___ Excerpt

The ephemerals must start early if they are to gather enough moisture and sunlight before the deciduous trees leaf out. Once the beech-maple canopy fills in, the forest floor is a darker place for the crucial photosynthesis that guarantees the survival of the wildflowers. And the competition for water is just as vital as these plants share the space at the feet of mature trees that are always thirsty in the spring.
The blooming of the ephemerals in these woods starts with the tiny Harbinger-of-spring (Erigenia bulbosa) and ends with the a big show of the Large-flowered trillium (Trillium grandiflorum), also called white trillium. In between them, another 20 species spring up and fade away. If the succession was a symphony, it would start with a gentle string solo, slowly build to a movement of many instruments, and finish with the crescendo of these large, white blossoms.
Today, I'm here when the white trilliums are at their peak, full of prime, perfect flowers. The subtle perfume of the mid-spring flowers has faded. Now it's all about the stunning sight of white as far as you can see through the woods.
I'll come back here a few more times when the trilliums take on a rosy blush as they fade. Then I'll turn my attention to returning songbirds or places far from home. But as sure as the seasons ebb and flow, the sirens of spring in this forest will call me back next April. And as always, I will be too weak to resist them.
MAKING THE PHOTOGRAPH (Techniques for Photographing Landscapes)
SUBJECT: Large-flowered trilliums (Trillium grandiflorum), Bendix Woods County Park, Indiana
CONDITIONS: Cool, fairly calm winds, lightly-overcast sky
EQUIPMENT and SETTINGS: Nikon D810, manual 35mm tilt lens, polarizing filter, tripod, cable release, Manual mode, Matrix meter, Manual focus
EXPOSURE: 1/15 sec at f/11, ISO 640
TECHNIQUE: In the spring when I'm not on the road, this woodland preserve is my home and office. Or so it feels when the forest's flowers are blooming. I've spent many quiet days along the trails, photographing flower portraits and big scenes. This section is a state nature preserve inside a well-loved county park. But I'm always surprised how few people walk these trails, even at the peak of the season. I can be here all day and see no one else.
There's no need to step off the trails here. The wildflowers are so abundant and healthy that they press right up to the edges of the narrow paths. That's fine, because as a state preserve, the rules ask us not to venture off the trail. There are many threatened and endangered species here that are too delicate to survive even one footstep on them.
I chose the spot for the photograph above along a trail I know well. I'd been watching this patch of trilliums come along for weeks. Today, the flowers and the conditions were good for a composition that showed them in their environment.

______
___ Recorded information

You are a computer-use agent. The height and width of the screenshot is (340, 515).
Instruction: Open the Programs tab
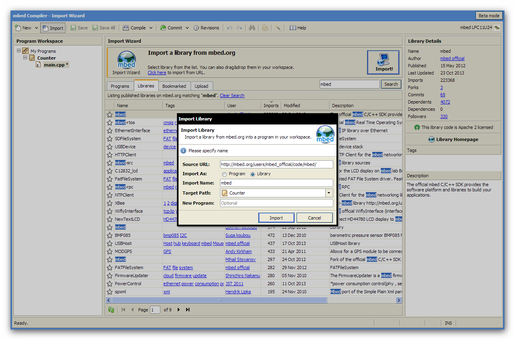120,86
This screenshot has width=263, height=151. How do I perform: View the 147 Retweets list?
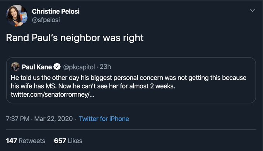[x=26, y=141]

______
___ Recorded information

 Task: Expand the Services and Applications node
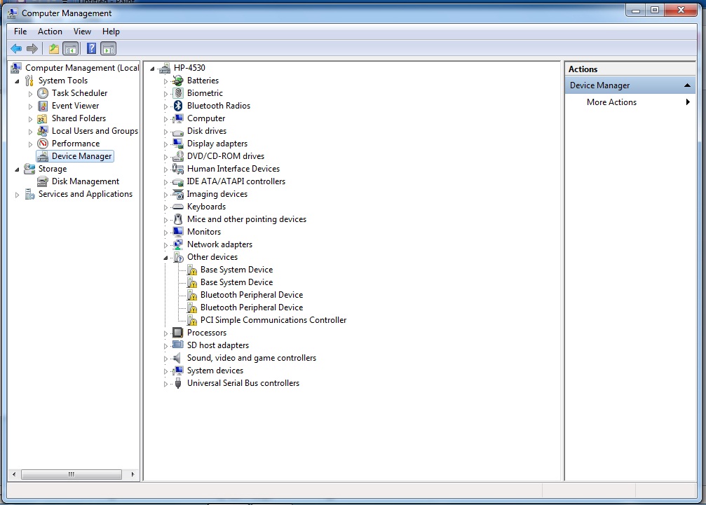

______

*Written request*:
In the trillium excerpt, which tiny flower starts the blooming of the ephemerals in these woods? The entries have no connection to the trillium excerpt.

*Task solution*:
The Harbinger-of-spring (Erigenia bulbosa).